Will Malven
11/28/2005
In an earlier comment on the Houston Conservative webpage, I
expressed the opinion that the Iraqis must the ultimate arbiters of what is or
is not acceptable in the conduct of this war against the insurgents and terrorists
who are killing their and our people.
The article was titled Shiite
Urges U.S. to Give Iraqis Leeway In Rebel Fight. It expressed the opinion of Abdul Aziz Hakim,
head of the Supreme Council for the Islamic Revolution in Iraq, the Shiite
Muslim religious party that leads the transitional government that,
"The
more freedom given to Iraqis, the more chance for further progress there would
be, particularly in fighting terror.”
I do not believe that it is the place of American diplomats
to “instruct” the Iraqi military, the Iraqi provisional government, or the
Iraqi people on how they should conduct the war in which they are engaged. The differences between our two cultures vary
both morally and culturally. It is
arrogance in the extreme for American political correctness to interfere with
the leaders of the Iraqi nation, now taking their first fumbling but resolute steps
toward a representative form of government, in conducting its war for
survival. And that is just exactly what
they are doing. The Iraqi nation is now
fighting for its very existence. The
niceties of our own cultural views on how to conduct a war, impaired and
corrupted as they are by the absurd belief that war can be conducted by rules
agreed upon in another time and place by cultures which are alien to those
currently involved, have no place in the Iraqi war for existence. Just as we have been repeatedly instructed by
those on the Left, that Christianity has no claim to moral superiority over
Islam (a view with which I’m not entirely certain I agree), it must follow that
Western cultural norms and mores have no claim to superiority over those of the
Middle East.
The concerns of those in our nation like Extreme Liberal
Democrat Senator Dick Durbin and former Attorney General and Erstwhile Betrayer
of Our Nation Ramsey Clark over “torture” of the type which so horrified
Extreme Liberal Democrat Senator Dick Durbin that he ceremoniously and without
apology described our guards at the Guantanamo, Cuba holding facility as using
tactics reminiscent of those used “in the Gulags” or “the death camps of Hitler,”

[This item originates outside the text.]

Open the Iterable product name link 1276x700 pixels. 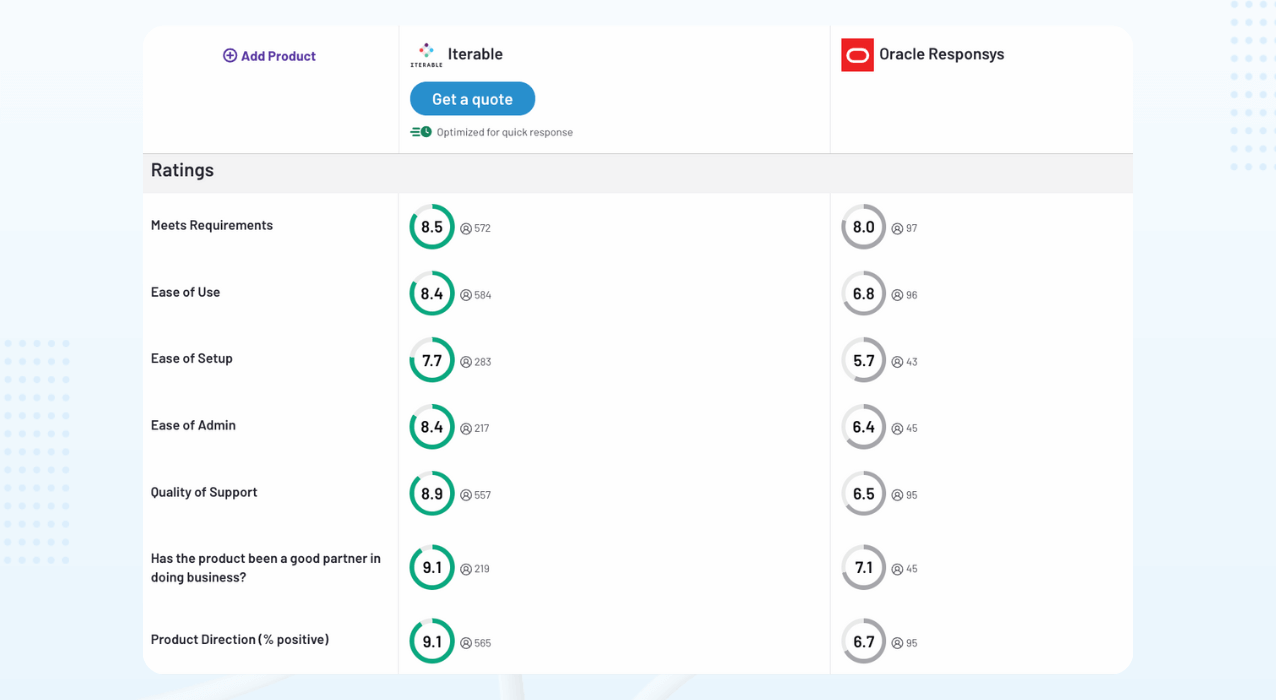[x=475, y=54]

are not the concerns of our allies in Iraq.
Our cultural standards are not those of our Iraqi allies or of their
people. It should be the exclusive
province of the Iraqi government as to how the terrorists who are killing
innocent Iraqi men, women, and children everyday should be treated, not
American Congressmen back safe and sound in their leather bound chairs in their
carefully protected offices. We are in Iraq to give
the Iraqi people a chance for self government, not to run their government for
them. American arm-chair generals who have
been brainwashed by the constant bombardment from the left telling them how we
must treat our enemy prisoners like honored house guests, believe that war
should be clean rather than messy and apparently place no real value on the
lives of our soldiers. For them, better
a thousand Americans die than one terrorist suffer humiliation.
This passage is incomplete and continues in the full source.